Stored data:
[Start of Attachment]

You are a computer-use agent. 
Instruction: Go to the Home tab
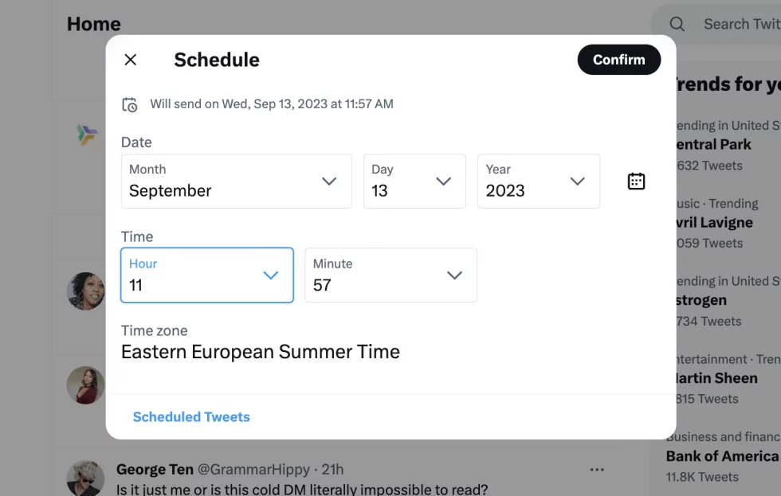click(93, 24)
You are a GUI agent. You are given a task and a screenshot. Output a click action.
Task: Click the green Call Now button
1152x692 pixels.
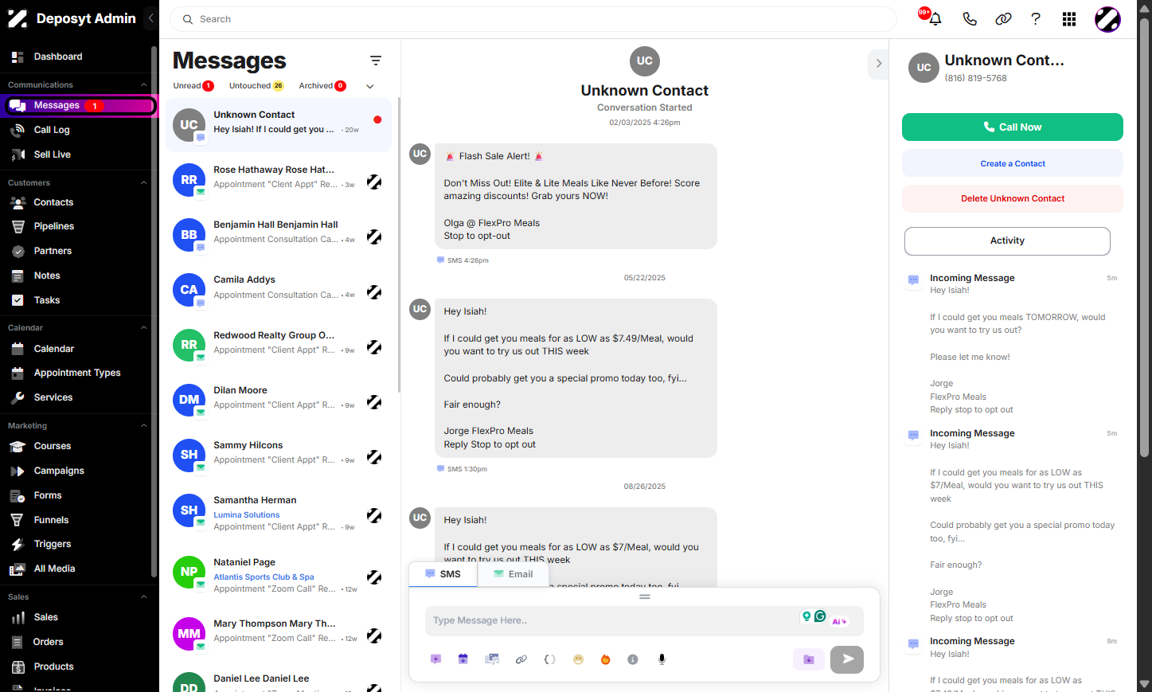pos(1013,127)
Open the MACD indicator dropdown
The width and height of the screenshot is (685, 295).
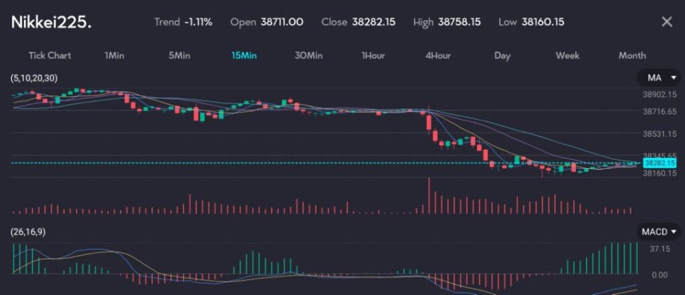click(x=658, y=231)
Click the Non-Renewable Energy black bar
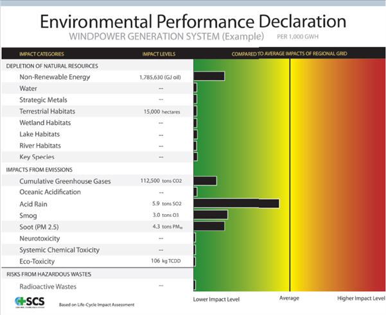Screen dimensions: 386x315 (x=209, y=76)

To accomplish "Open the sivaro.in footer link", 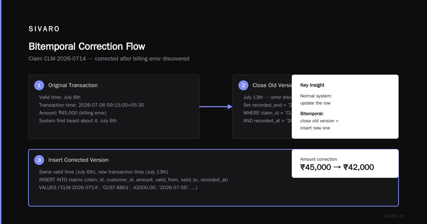I will pos(394,216).
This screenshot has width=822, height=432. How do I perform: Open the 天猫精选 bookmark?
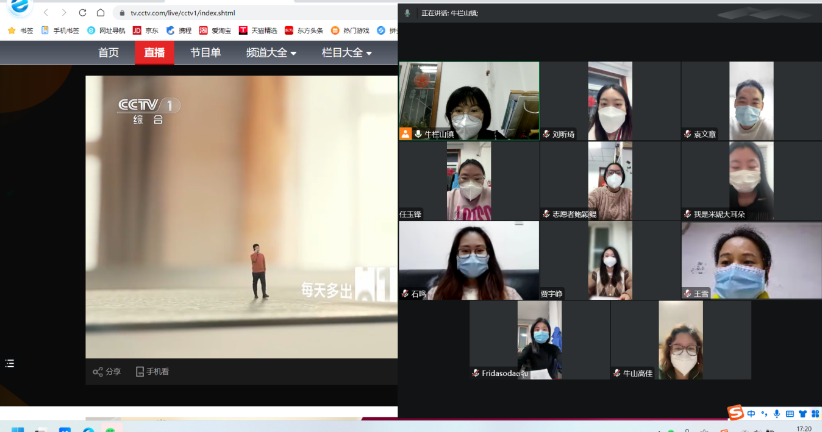(258, 30)
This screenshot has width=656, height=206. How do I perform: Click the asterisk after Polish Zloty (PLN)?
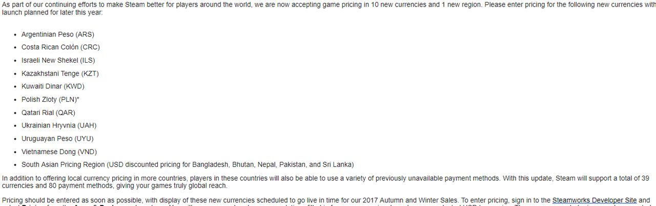click(x=78, y=99)
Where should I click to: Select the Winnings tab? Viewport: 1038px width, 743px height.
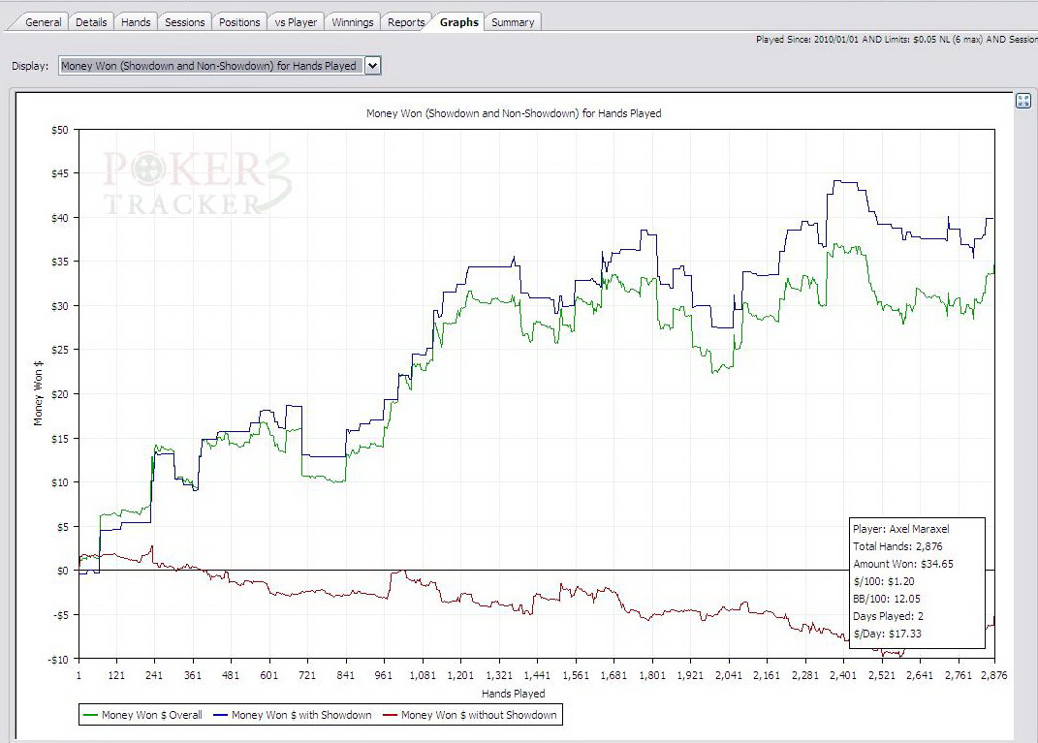[x=352, y=22]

[End of Attachment]

* WHAT TO DO *
Only the lines from the line with "This screenshot has width=656, height=206." through the end of the records belong in your copy. Repeat them exactly, without pictures.

* TASK OUTPUT *
This screenshot has width=656, height=206. How do I perform: Click the asterisk after Polish Zloty (PLN)?
click(x=78, y=99)
Where should I click to: Select the Winnings tab? Viewport: 1038px width, 743px height.
[x=352, y=22]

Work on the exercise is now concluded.